Distinguishing between these statements and understanding what they mean can often pose a barrier to mathematics students. The difficulty usually arises from trouble understanding the order of operations for evaluating each side above. Let us clarify through and example. Set ${\displaystyle a=2}$, ${\displaystyle m=1}$, and ${\displaystyle n=3}$ in the first rule above. The left side evaluates to

${\displaystyle 2^{1+3}=2^{4}=16}$,

where we observe that the complicated exponent ${\displaystyle 1+3}$ must be simplified to ${\displaystyle 4}$ before the exponentiation is performed (as dictated by order of operations). On the other hand, the right side of the first rule above evaluates to

${\displaystyle 2^{1}\times 2^{3}=2\times 8=16}$.

Each of these expressions evaluated to the same number, 16, as the first rule says should happen.

Observe that this rule is a little strange --- the addition in the exponent on the left side becomes multiplication on the right side. Typically, ${\displaystyle a^{m+n}\neq a^{m}+a^{n}}$, as you might expect if you are looking for more symmetry in the formula or are hoping that a base can be "distributed" across a sum.

This poses a difficulty because there are times when you might be presented with ${\displaystyle a^{m+n}}$ and need to know that it equals ${\displaystyle a^{m}\times a^{n}}$, and other times that you might be presented with ${\displaystyle a^{m}\times a^{n}}$ and need to know that it equals ${\displaystyle a^{m+n}}$. Because exponents and multiplication appear in both ${\displaystyle a^{m}\times a^{n}}$ and ${\displaystyle a^{m\times n}}$, it is possible to confuse rules 1 and 2. The way to keep this straight is not to remember the rules in the form "if an exponent and a product appear, then you can convert it to an exponent and a sum". This has two problems. First, it is not precise since exponents and products can appear in different configurations with different meanings. Second, it lacks any understanding of what exponents and products actually represent (i.e., what calculations are being performed), and what the difference is. A better procedure is to spend the time to memorize both formulas precisely by rote, and to be able to see why the formulas hold by giving an example with numbers in place of ${\displaystyle a,m,{\text{ and }}n}$.

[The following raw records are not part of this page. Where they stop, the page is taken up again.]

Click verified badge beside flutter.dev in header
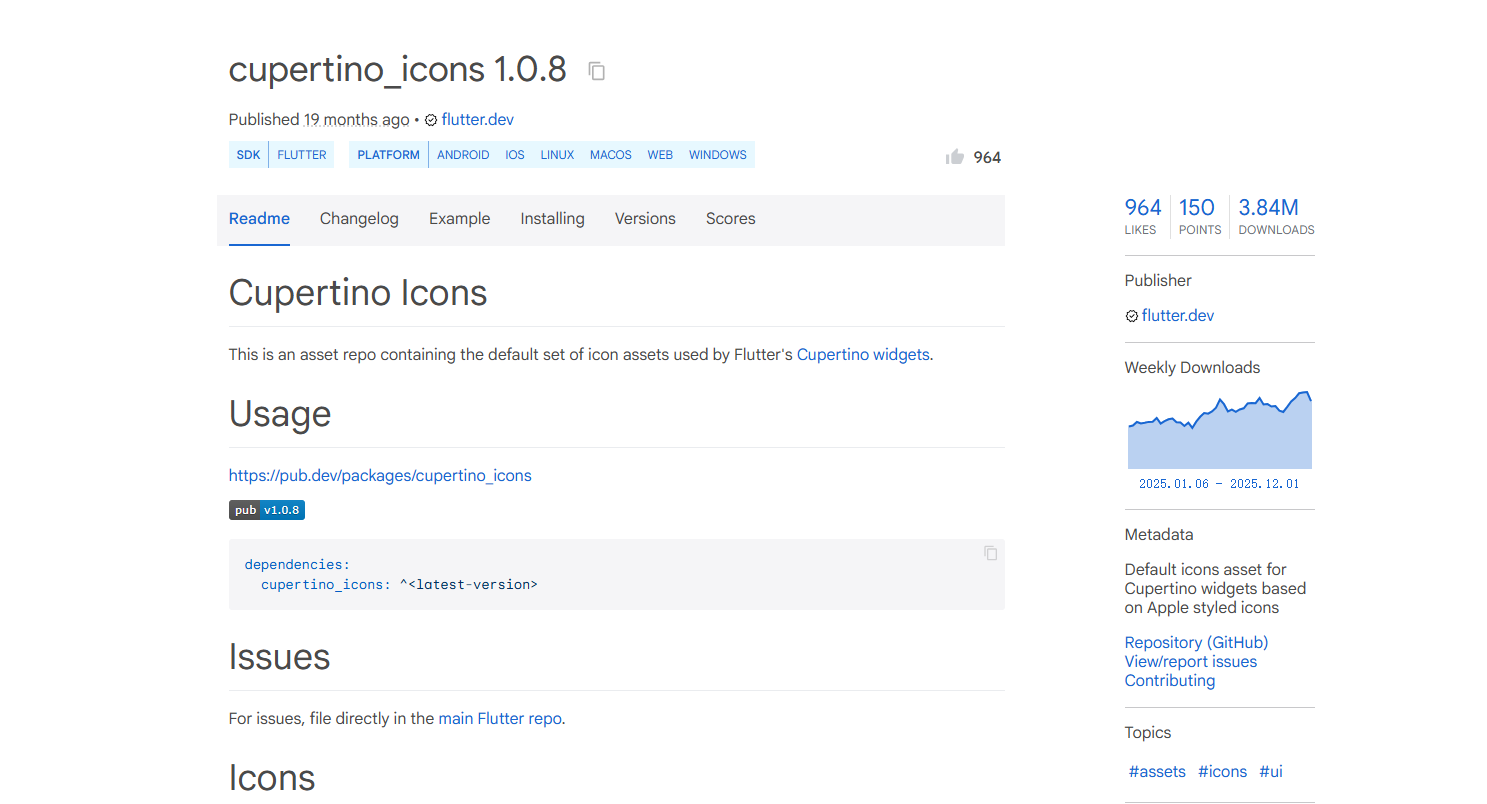Image resolution: width=1487 pixels, height=804 pixels. 431,120

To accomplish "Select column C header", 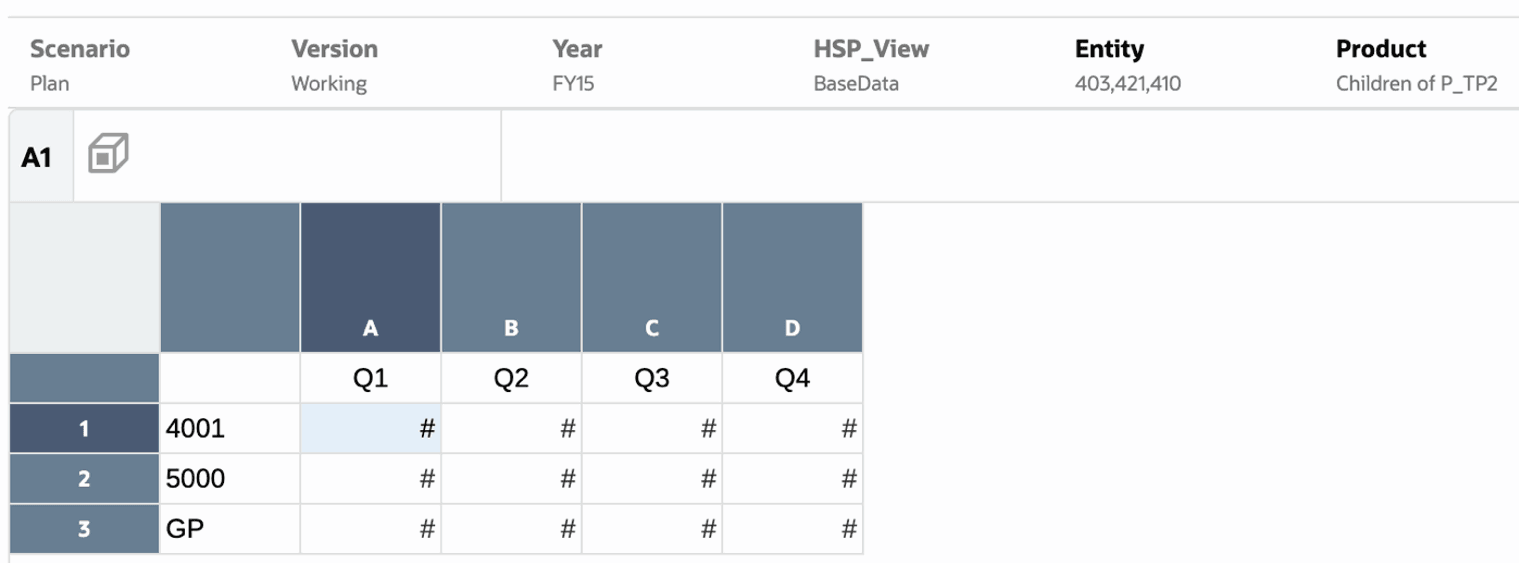I will tap(652, 278).
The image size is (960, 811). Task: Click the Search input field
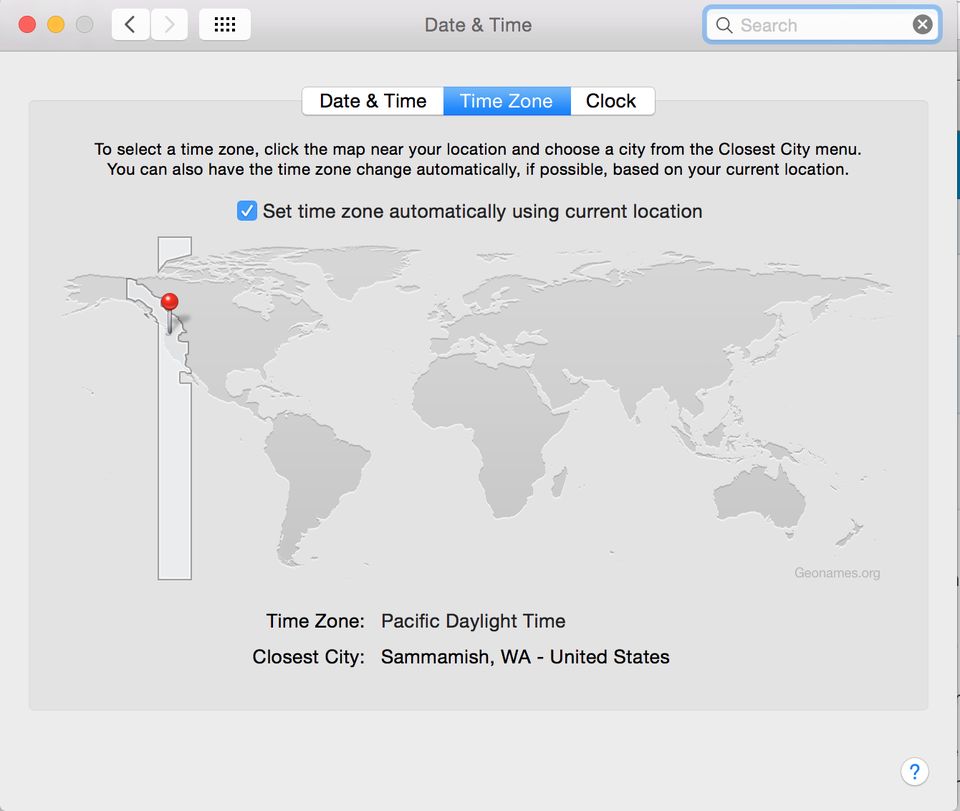(822, 25)
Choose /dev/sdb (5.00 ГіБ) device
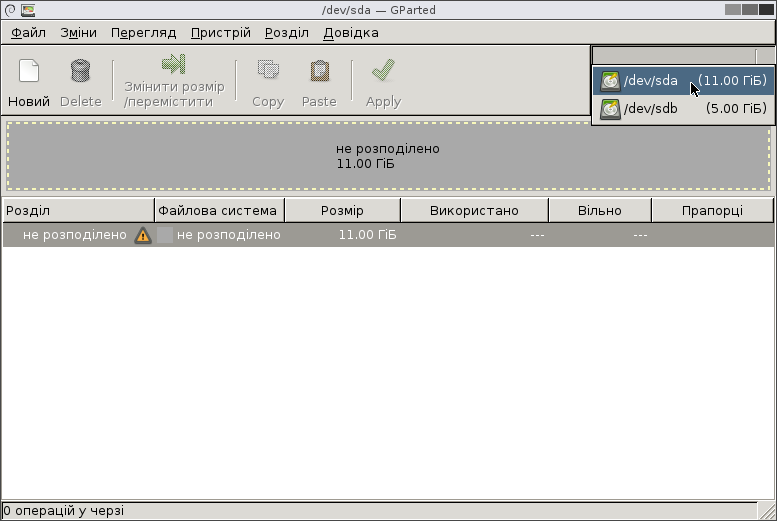Screen dimensions: 777x521 [x=683, y=108]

## Extension of exponents to fractional and negative values

Originally, exponents were natural numbers: it's easy to see the meaning of an expression such as ${\displaystyle 10^{3}=10\times 10\times 10}$. The above rules for adding and multiplying exponents were noticed, and to extend the idea to fractions and negative numbers it was assumed that the same rules would apply. To define a meaning for a fractional value such as ${\displaystyle 10^{\frac {1}{2}}}$, consider that, using a rule for multiplying exponents,

${\displaystyle (10^{\frac {1}{2}})^{2}=10^{{\frac {1}{2}}\times 2}=10^{1}=10}$

Therefore ${\displaystyle 10^{\frac {1}{2}}}$ must be ${\displaystyle {\sqrt {10}}}$. Values for many other numbers can be worked out similarly using cube roots and so on, and values for all real numbers can then be defined using limits.

To assign meaning to negative values of exponents, note the rule that

${\displaystyle b^{x}b^{y}=b^{x+y}.}$

So, for example, to find the meaning of ${\displaystyle 10^{-3},}$ consider

${\displaystyle 10^{-3}\times 10^{4}=10^{-3+4}=10^{1}=10}$

Therefore,

${\displaystyle 10^{-3}={\frac {10}{10^{4}}}=0.001}$

By a similar argument it can be established that ${\displaystyle b^{0}=1}$ for any base ${\displaystyle b>1}$.